Requirement.
Tally up how many lines in the listing below contain the string "accomplish", and give only the total.

(Provided entries Opens)

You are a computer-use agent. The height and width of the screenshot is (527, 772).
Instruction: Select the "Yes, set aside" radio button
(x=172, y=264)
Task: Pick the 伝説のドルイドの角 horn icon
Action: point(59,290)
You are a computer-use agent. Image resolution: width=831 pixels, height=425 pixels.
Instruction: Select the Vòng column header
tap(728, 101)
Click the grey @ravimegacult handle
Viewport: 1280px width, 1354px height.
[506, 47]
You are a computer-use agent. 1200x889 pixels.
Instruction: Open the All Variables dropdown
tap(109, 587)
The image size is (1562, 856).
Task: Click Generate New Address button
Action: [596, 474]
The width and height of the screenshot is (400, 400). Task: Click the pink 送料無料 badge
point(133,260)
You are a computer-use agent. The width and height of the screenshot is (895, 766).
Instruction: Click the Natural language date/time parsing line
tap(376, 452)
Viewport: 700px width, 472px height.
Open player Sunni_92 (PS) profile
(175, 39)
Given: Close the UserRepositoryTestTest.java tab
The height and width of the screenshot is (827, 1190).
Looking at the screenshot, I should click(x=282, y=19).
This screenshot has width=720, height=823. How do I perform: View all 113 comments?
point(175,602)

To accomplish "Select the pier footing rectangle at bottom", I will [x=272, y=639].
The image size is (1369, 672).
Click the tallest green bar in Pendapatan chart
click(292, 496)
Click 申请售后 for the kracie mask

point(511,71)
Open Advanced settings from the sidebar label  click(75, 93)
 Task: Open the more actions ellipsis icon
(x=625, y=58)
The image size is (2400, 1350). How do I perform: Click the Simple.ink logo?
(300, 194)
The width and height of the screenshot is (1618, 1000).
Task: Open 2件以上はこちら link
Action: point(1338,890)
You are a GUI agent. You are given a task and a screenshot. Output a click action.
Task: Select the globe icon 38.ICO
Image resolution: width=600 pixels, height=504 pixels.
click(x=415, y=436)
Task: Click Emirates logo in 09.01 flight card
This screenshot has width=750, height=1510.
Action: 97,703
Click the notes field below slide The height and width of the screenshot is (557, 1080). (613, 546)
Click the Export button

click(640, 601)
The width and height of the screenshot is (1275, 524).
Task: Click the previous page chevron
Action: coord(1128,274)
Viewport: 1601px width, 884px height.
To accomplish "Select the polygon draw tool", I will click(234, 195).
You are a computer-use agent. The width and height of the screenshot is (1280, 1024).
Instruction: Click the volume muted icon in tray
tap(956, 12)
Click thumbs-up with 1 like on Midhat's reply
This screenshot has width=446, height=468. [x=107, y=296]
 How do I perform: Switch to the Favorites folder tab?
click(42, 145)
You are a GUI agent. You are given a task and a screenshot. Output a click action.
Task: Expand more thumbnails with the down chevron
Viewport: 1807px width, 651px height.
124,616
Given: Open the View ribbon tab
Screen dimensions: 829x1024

(Provided entries Closes)

Response area.
2